Exercise objective - How many of the lines below contain the word "orange"? Only the number is wanted.

[Stored data]
====
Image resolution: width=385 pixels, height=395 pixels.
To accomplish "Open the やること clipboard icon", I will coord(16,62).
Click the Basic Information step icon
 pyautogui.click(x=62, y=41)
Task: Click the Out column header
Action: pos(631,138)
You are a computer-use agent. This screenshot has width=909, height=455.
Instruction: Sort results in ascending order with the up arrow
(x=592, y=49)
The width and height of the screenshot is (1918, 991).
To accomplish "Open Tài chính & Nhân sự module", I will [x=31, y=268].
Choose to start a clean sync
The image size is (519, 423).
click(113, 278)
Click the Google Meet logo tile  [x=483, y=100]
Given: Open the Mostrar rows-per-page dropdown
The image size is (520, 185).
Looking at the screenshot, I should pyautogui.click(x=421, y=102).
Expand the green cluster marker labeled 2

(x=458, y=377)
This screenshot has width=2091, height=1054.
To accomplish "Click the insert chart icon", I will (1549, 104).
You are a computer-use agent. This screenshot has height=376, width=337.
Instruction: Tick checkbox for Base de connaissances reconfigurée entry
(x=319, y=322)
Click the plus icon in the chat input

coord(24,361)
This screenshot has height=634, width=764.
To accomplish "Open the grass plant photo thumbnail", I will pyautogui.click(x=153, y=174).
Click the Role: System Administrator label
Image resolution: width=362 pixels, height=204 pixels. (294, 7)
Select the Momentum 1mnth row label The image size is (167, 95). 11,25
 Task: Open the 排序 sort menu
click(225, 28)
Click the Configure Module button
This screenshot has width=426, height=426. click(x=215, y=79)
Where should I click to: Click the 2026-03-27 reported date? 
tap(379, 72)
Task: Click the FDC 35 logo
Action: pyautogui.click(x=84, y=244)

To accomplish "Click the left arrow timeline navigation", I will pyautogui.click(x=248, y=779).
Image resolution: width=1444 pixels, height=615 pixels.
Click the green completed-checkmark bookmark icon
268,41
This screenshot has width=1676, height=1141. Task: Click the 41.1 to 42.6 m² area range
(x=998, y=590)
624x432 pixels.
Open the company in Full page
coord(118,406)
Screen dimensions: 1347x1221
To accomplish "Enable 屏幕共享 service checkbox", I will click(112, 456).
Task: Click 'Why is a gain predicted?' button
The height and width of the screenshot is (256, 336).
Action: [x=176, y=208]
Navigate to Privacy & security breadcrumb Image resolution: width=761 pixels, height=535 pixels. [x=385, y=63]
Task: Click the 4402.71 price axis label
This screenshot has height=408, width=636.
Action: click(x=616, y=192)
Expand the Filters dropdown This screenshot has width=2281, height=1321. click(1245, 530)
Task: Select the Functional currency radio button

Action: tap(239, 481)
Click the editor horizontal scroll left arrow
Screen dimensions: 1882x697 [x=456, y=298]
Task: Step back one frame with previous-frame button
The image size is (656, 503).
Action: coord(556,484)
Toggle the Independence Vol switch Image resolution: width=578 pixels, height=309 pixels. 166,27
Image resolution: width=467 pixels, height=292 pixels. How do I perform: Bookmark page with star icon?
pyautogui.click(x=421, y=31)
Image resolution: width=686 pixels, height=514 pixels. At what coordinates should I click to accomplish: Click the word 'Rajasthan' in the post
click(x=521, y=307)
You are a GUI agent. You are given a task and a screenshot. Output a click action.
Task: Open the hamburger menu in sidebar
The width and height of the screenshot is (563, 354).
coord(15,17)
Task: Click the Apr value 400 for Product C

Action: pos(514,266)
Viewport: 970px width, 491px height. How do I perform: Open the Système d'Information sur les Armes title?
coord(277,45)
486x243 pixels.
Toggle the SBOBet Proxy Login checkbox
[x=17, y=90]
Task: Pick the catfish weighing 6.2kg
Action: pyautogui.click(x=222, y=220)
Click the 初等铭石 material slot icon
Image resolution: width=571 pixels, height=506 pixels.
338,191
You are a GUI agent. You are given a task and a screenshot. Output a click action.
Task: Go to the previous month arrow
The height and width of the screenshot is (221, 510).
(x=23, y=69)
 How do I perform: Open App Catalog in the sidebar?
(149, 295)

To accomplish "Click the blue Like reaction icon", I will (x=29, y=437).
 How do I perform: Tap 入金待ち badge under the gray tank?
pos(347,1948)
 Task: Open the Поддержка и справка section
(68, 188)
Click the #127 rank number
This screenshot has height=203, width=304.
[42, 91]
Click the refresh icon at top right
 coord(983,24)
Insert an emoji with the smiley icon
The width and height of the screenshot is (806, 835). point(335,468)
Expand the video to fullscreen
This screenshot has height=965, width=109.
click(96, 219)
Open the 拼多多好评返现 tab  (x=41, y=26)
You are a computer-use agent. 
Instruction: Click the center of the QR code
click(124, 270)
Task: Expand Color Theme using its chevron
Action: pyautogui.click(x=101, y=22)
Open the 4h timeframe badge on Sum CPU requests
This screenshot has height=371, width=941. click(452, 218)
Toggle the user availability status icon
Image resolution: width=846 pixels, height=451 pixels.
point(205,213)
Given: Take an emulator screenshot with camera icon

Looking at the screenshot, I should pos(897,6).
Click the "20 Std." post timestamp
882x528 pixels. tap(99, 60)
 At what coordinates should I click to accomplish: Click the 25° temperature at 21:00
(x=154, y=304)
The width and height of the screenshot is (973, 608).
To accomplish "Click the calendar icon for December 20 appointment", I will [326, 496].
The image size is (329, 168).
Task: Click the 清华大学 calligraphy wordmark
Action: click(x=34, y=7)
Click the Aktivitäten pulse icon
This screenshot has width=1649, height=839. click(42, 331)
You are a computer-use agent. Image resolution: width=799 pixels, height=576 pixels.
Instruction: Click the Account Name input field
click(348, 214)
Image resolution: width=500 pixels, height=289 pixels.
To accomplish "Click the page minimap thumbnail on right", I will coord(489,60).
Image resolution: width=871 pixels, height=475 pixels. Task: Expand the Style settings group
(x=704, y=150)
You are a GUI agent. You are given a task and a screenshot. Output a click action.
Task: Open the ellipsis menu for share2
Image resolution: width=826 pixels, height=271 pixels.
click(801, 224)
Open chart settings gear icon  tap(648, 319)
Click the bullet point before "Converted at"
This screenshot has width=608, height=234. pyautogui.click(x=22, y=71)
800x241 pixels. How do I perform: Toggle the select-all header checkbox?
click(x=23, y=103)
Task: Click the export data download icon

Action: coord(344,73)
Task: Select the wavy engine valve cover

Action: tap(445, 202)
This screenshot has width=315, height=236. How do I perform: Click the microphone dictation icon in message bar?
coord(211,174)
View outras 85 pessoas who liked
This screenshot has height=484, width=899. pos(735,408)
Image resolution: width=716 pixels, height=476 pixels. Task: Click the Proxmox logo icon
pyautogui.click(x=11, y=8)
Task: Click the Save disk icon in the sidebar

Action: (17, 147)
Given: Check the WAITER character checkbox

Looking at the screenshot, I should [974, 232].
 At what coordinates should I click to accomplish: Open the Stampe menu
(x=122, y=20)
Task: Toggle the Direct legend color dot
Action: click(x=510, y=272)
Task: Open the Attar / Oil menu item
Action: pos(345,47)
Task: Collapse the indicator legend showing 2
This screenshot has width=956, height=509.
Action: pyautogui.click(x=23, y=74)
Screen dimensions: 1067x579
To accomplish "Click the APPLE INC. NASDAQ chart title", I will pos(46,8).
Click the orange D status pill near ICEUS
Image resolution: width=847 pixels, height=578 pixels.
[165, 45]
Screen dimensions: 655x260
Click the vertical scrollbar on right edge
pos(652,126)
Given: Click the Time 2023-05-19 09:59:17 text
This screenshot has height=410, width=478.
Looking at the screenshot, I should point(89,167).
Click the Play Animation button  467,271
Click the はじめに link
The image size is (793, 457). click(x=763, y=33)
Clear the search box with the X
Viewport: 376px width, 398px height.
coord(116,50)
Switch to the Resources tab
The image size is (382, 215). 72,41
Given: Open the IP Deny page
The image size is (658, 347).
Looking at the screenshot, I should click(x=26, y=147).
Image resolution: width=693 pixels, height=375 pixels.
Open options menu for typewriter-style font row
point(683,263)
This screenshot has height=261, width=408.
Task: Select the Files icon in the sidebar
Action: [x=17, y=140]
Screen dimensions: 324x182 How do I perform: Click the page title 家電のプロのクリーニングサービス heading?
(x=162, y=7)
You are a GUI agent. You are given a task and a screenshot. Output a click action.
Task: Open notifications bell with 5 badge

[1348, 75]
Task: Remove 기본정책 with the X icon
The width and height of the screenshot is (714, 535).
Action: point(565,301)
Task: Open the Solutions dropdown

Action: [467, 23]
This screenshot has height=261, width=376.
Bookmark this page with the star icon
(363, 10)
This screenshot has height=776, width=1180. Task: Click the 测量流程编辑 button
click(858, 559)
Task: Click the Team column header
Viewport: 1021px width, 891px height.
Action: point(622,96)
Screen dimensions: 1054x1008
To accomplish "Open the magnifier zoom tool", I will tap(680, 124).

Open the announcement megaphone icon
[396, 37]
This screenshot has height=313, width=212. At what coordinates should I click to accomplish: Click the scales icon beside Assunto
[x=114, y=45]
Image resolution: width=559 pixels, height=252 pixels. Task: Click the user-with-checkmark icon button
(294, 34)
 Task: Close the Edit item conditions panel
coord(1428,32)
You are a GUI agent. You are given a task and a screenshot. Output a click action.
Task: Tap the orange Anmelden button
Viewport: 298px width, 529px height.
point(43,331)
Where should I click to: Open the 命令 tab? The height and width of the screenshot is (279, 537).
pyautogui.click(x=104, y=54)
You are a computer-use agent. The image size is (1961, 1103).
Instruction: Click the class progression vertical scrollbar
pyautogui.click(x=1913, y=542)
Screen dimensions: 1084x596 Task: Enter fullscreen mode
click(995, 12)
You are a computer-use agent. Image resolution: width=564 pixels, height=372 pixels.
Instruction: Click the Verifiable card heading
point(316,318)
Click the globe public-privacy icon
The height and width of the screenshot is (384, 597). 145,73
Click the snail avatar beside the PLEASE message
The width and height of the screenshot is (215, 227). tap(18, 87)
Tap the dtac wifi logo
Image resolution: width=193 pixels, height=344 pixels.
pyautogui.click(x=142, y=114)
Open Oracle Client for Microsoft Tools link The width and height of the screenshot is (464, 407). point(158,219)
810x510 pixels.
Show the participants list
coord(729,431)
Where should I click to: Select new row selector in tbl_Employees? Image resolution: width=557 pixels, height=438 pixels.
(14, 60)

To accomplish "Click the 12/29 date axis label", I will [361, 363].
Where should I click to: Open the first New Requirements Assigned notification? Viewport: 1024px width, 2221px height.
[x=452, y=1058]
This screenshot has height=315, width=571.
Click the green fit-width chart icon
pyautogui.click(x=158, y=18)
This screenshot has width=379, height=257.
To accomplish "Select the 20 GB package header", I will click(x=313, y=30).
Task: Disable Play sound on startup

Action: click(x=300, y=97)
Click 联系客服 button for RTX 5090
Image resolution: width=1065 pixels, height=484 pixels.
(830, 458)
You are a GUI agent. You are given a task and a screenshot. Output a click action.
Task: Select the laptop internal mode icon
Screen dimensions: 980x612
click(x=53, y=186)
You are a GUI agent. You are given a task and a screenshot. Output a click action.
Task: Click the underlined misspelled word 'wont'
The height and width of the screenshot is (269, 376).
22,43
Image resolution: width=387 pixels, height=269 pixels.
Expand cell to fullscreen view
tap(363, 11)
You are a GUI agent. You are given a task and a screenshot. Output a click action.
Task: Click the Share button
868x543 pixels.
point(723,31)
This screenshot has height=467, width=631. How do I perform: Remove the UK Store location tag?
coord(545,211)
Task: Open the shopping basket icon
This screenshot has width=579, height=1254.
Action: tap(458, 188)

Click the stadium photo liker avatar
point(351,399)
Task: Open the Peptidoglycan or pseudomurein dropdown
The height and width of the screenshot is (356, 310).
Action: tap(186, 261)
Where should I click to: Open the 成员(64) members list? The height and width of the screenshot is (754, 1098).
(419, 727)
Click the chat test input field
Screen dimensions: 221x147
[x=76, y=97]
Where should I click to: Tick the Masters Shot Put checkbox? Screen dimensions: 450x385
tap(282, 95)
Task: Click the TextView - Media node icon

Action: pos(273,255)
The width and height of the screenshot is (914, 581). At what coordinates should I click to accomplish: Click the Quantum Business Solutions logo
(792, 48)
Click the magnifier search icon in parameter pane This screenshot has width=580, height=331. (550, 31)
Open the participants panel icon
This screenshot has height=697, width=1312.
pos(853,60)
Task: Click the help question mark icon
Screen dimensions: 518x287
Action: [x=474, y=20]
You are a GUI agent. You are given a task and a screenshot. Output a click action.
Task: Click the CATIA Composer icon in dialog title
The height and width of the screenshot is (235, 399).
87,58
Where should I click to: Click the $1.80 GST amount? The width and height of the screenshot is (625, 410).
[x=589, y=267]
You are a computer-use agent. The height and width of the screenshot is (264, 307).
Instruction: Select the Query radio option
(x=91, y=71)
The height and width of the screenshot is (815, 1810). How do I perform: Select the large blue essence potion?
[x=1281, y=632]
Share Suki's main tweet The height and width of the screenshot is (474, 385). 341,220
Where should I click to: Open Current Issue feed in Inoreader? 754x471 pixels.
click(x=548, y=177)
====
Reply - 2